Najbliższej nocy i w poniedziałek wiatr może osiągać prędkość 90 kilometrów na godzinę. W wielu regionach będzie padał deszcz ze śniegiem.
Cyklon Grzegorz przechodzi nad Polską. W wyniku trudnych warunków pogodowych zginęły dwie osoby, a sześć zostało rannych. Strażacy interweniowali w całej Polsce kilka tysięcy razy.
Obecnie sytuacja powoli się uspokaja, ale to jeszcze nie koniec pogodowych utrudnień.
- Ostatnio zanotowano na Dolnym Śląsku 80 kilometrów na godzinę - mówił w niedzielę po południu prezenter TVN Meteo Tomasz Wasilewski.

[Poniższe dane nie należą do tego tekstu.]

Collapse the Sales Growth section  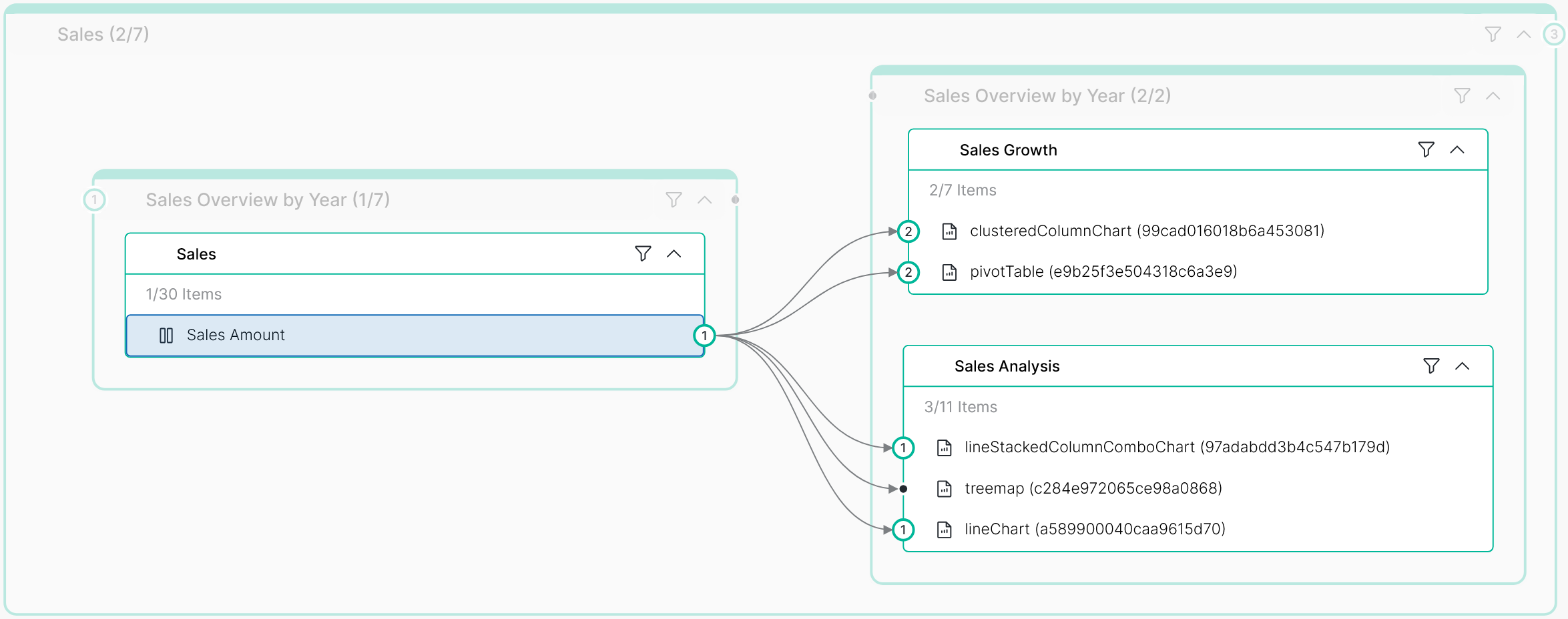[x=1458, y=150]
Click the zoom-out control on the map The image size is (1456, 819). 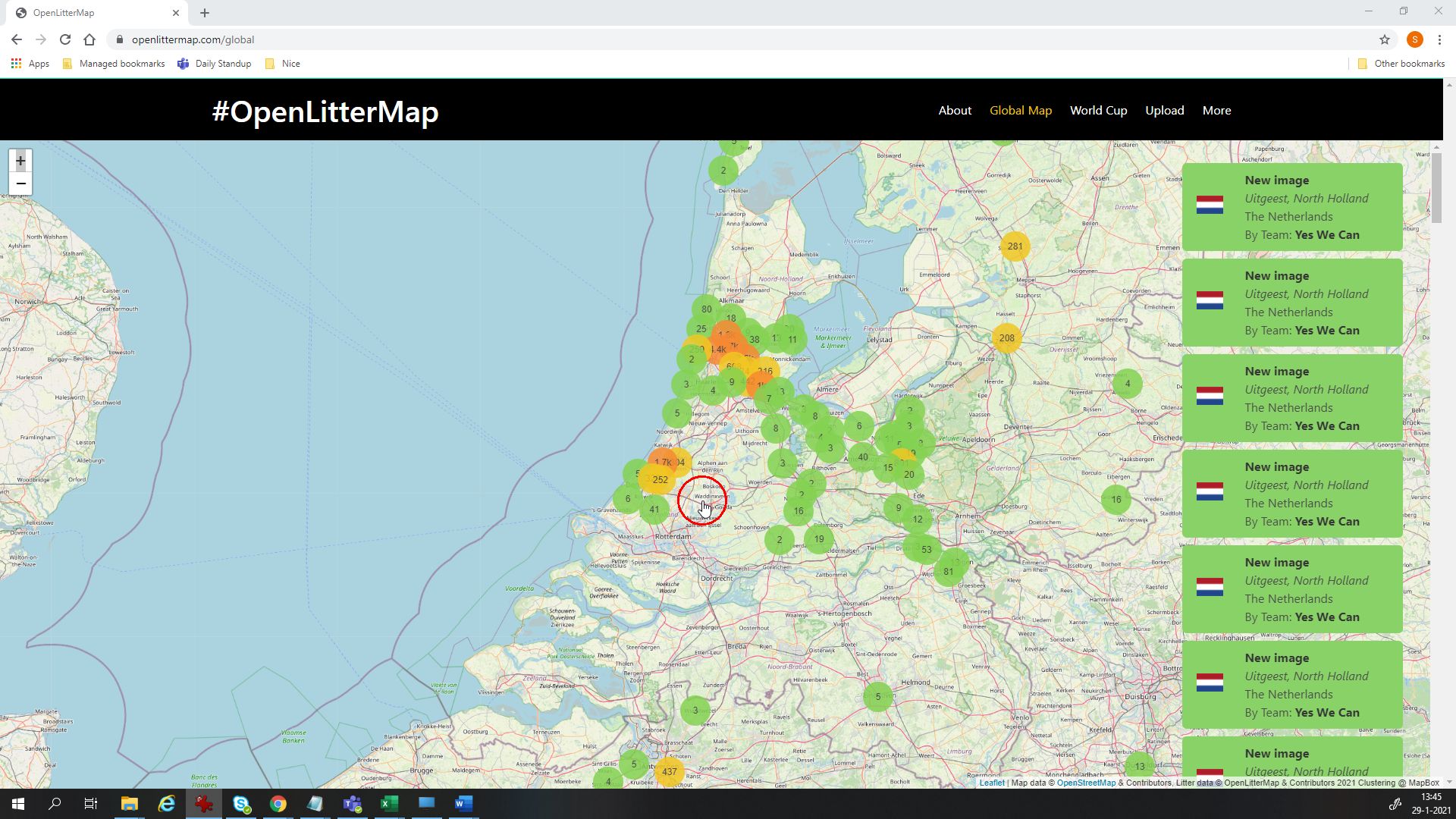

Tego samego dnia rano we Wrocławiu wiało z prędkością 115 kilometrów na godzinę. Wiatr jest jednak nadal na tyle silny, że może powodować zniszczenia i zagrażać życiu. Może łamać i przewracać drzewa, a także zrywać linie wysokiego napięcia.
Jak poinformował Tomasz Wasilewski, wiatr może też powodować cofkę na Wybrzeżu. To oznacza, że woda z rzek nie może wpływać do morza, ponieważ hamuje ją silny wiatr i fale. W Kołobrzegu Bałtyk zabrał prawie całą plażę. Cofka prowadzi do wzrostu poziomu wody w rzekach, może powodować podtopienia.
Prędkość wiatru w Polsce oprócz gór nie przekracza 80 kilometrów na godzinę. Jednak miejscami w ciągu najbliższej doby może jeszcze powiać z prędkością 90 kilometrów na godzinę. Będzie tak na Wybrzeżu i w północno-wschodniej Polsce. W poniedziałek w zachodniej i południowo-zachodniej części kraju wiatr będzie wiał z prędkością 50-60 km/h.
Pogoda w nocy i w poniedziałek
Strefa opadów przesuwa się na południowy wschód kraju. W Warszawie w ciągu ostatniej doby spadło 20 litrów wody na metr kwadratowy, a w Lęborku i Koszalinie aż 31 l/mkw.
W nocy na północnym wschodzie, wschodzie i południu będzie padał deszcz ze śniegiem. W poniedziałek będzie zimno, temperatura wyniesie od 4 stopni Celsjusza w Suwałkach i Lublinie do 7-8 st. C na zachodzie. W wielu regionach popada deszcz ze śniegiem. Jak ostrzega Tomasz Wasilewski, aura będzie bardzo dynamiczna.
- Jutro w pogodzie też się będzie dużo działo - ostrzegł.
Po dużym spadku ciśnienia, teraz zaczął się duży jego wzrost. W Warszawie ciśnienie od soboty do niedzieli spadło o ponad 30 hPa, a od niedzieli do poniedziałku wzrośnie o 24 hPa.
- To są gigantyczne zmiany ciśnienia - powiedział Wasilewski.